Made with AI
Gluten-Free Carrot Cake
Ingredients
- gluten-free all-purpose flour2 cups
- brown sugar1 cup
- white sugar1/2 cup
- vegetable oil1 cup
- large eggs4 items
- grated carrots2 cups
- crushed pineapple, drained1/2 cup
- chopped walnuts1/2 cup
- gluten-free baking powder2 teaspoons
- baking soda1 teaspoon
- ground cinnamon2 teaspoons
- ground nutmeg1/2 teaspoon
- ground ginger1/4 teaspoon
- salt1/2 teaspoon
Instructions
- 1
Preheat your oven to 350°F (175°C) and grease two 9-inch cake pans, lining the bottoms with parchment paper.
- 2
In a large mixing bowl, whisk together the gluten-free all-purpose flour, gluten-free baking powder, baking soda, ground cinnamon, ground nutmeg, ground ginger, and salt.
- 3
In a separate large bowl, beat together the brown sugar, white sugar, and vegetable oil until well combined. Add the eggs one at a time, beating well after each addition.
- 4
Gradually add the dry ingredients to the wet ingredients, mixing until just combined.
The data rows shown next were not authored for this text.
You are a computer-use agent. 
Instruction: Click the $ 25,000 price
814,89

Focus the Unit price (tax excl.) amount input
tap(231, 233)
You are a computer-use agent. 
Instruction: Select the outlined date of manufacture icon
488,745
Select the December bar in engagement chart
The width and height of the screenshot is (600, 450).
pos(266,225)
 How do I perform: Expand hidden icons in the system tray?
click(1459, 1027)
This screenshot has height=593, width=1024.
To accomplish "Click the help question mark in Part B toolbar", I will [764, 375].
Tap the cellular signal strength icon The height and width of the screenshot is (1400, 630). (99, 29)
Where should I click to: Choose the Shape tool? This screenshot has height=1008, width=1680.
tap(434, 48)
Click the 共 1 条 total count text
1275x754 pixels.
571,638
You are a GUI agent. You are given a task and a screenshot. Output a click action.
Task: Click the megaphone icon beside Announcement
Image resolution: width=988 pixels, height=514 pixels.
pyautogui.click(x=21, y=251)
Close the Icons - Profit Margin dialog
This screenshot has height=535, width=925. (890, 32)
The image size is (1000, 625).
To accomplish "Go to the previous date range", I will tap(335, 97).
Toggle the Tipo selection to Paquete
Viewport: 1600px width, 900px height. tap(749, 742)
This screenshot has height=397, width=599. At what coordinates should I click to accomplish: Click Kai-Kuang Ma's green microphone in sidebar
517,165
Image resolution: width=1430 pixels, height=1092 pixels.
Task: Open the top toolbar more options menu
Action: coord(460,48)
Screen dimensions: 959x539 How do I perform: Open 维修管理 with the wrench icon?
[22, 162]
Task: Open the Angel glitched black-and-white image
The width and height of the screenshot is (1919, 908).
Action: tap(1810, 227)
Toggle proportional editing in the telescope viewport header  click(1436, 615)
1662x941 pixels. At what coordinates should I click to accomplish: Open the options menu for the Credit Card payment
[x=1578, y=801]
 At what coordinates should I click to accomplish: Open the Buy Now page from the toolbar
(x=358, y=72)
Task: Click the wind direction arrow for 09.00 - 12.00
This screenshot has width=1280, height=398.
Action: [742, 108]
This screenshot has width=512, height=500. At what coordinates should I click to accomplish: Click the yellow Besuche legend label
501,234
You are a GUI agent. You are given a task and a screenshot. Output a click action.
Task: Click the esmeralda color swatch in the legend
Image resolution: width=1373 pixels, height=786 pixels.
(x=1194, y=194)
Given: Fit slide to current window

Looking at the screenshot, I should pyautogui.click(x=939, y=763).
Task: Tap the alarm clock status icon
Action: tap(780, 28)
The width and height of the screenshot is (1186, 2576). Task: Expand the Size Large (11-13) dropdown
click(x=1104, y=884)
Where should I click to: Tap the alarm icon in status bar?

Avoid overmixing.
- 5
Fold in the grated carrots, drained crushed pineapple, and chopped walnuts until evenly distributed throughout the batter.
- 6
Divide the batter evenly between the prepared pans and smooth the tops with a spatula.
- 7
Bake in the preheated oven for 25-30 minutes, or until a toothpick inserted into the center of the cakes comes out clean.
- 8
Allow the cakes to cool in the pans for about 10 minutes, then turn them out onto wire racks to cool completely.
- 9
Once cooled, you can frost with your favorite gluten-free frosting and serve.